Esses são achados de uma pesquisa da Universidade da Sul da Austrália, que identificou evidências genéticas em relação ao papel da vitamina D na causa de doenças cardiovasculares.

O estudo – publicado no European Heart Journal – mostrou que pessoas com deficiência de vitamina D são mais propensas a sofrer de doenças cardíacas e pressão arterial mais alta quando comparadas às que apresentam um nível normal do nutriente. 

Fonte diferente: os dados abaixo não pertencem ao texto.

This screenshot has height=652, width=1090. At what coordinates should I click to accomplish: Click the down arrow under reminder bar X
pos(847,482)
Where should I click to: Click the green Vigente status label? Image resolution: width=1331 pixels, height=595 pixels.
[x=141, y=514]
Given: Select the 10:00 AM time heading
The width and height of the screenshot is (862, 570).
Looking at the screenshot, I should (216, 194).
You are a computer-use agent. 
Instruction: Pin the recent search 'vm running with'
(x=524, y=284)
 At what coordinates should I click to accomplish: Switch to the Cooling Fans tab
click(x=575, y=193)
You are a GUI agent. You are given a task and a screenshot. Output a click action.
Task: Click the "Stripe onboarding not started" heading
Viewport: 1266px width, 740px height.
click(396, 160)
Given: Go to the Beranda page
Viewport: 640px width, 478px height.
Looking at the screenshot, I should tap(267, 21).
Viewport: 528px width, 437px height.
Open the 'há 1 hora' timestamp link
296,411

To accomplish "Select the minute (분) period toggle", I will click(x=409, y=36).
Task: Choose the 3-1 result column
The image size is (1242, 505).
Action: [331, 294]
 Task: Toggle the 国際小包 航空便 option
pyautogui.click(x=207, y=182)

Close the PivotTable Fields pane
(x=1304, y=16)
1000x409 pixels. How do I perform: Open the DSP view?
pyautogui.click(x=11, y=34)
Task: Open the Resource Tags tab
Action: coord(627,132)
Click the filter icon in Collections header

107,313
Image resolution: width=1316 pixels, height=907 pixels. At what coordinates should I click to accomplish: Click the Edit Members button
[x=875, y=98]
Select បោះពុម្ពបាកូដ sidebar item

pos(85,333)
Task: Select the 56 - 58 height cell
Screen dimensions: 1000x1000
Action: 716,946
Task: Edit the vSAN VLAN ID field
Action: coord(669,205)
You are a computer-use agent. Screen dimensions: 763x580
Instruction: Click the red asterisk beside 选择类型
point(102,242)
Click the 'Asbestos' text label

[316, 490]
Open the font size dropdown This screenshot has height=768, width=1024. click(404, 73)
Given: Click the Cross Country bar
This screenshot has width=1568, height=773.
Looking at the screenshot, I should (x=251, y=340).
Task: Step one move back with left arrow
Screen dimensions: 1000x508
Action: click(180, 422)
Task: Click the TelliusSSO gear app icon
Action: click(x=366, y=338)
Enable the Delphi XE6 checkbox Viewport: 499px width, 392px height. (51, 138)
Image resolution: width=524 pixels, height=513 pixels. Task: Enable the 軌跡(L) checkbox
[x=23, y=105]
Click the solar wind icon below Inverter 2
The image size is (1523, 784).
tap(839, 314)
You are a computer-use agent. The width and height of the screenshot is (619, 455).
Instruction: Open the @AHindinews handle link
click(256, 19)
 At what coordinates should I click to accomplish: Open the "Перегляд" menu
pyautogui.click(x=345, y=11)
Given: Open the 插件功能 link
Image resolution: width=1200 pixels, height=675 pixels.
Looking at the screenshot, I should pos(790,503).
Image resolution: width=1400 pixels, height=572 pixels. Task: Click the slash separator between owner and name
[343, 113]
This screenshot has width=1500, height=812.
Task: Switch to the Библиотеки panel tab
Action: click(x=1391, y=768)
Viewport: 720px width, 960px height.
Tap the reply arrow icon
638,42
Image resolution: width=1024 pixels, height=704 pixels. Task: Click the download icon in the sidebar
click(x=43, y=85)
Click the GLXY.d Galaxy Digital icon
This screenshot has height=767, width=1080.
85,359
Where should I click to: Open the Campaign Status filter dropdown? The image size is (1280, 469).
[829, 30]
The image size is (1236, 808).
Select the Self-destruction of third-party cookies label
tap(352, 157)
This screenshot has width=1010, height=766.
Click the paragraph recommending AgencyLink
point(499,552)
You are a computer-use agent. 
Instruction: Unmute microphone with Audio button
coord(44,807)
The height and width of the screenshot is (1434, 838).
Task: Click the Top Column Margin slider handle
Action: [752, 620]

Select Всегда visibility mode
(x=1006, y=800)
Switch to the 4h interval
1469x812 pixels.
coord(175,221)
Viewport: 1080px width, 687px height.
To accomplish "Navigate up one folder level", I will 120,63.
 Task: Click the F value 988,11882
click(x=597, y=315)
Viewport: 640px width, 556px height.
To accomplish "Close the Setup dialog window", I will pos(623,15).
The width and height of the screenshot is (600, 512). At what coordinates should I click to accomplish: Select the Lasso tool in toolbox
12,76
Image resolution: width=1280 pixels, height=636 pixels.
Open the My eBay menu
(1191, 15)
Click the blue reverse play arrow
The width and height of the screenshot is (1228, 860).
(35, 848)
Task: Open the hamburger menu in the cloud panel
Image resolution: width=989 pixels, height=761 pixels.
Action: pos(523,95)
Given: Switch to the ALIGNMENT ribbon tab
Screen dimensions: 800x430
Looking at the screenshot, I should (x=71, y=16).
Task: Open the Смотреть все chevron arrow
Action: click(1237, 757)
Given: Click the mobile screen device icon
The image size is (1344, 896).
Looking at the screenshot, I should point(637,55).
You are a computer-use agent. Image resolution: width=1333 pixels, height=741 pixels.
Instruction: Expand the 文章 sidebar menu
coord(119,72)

Para os participantes com menores concentrações, por exemplo, o risco de enfrentar um problema cardíaco foi mais do que o dobro do observado nos indivíduos que tinham concentrações suficientes. 

No Brasil e no mundo 

Globalmente, as doenças cardiovasculares ainda são a principal causa de morte em todo o mundo – principalmente doenças isquêmicas do coração e acidentes vasculares cerebrais (AVC) –, tirando cerca de 17,9 milhões de vidas por ano.

No Brasil, aproximadamente 14 milhões de pessoas convivem com alguma condição cardiovascular e, pelo menos, 400 mil morrem anualmente, cerca de 30% das mortes no país.

Em relação à vitamina D, segundo uma pesquisa da Fiocruz, 875 mil brasileiros com mais de 50 anos apresentam deficiência do nutriente e outros 7,5 milhões dessa mesma faixa etária estão com contrações inferiores às consideradas saudáveis. 

Confira:

Para os pesquisadores, entender melhor o papel da deficiência de vitamina D para a saúde cardíaca pode ajudar a reduzir a carga global que essas condições provocam.

Vale lembrar que a vitamina D também está presente em alimentos, incluindo peixes e ovos. Mesmo assim, a comida é uma fonte relativamente pobre desse nutriente quando comparada ao sol.

Quanto de vitamina D é suficiente? 

A quantidade de vitamina D necessária a cada dia depende da idade. As quantidades médias diárias recomendadas estão listadas abaixo em microgramas (mcg) e Unidades Internacionais (IU):

Fase de vida Quantidade Recomendada
Do nascimento aos 12 meses 10 mcg (400 IU)
Crianças de 1 a 13 anos 15 mcg (600 IU)
Adolescentes de 14 a 18 anos 15 mcg (600 IU)
Adultos de 19 a 70 anos 15 mcg (600 IU)
Adultos de 71 anos e mais velhos 20 mcg (800 IU)
Adolescentes e mulheres grávidas e amamentando 15 mcg (600 IU)

 

4,4% dos casos evitados

A pesquisa foi realizada em grande escala e utilizou uma nova abordagem genética de forma a avaliar como os níveis de vitamina D podem afetar o risco de uma doença cardiovascular com base em quão altos eram os níveis reais dos participantes. 

Foram usadas informações de  267.980 indivíduos e, de acordo com os autores, os resultados sugerem que se os índices de vitamina D forem elevados dentro das normas, isso também deve impactar positivamente as taxas de doenças cardiovasculares.

Entre os participantes do estudo, por exemplo, segundo os autores, ao se aumentar os níveis dos indivíduos com deficiência de vitamina D para, no mínimo, 20 ng/mL (50 nmol/L), estima-se que 4,4% de todos os casos de problemas cardíacos poderiam ter sido evitados.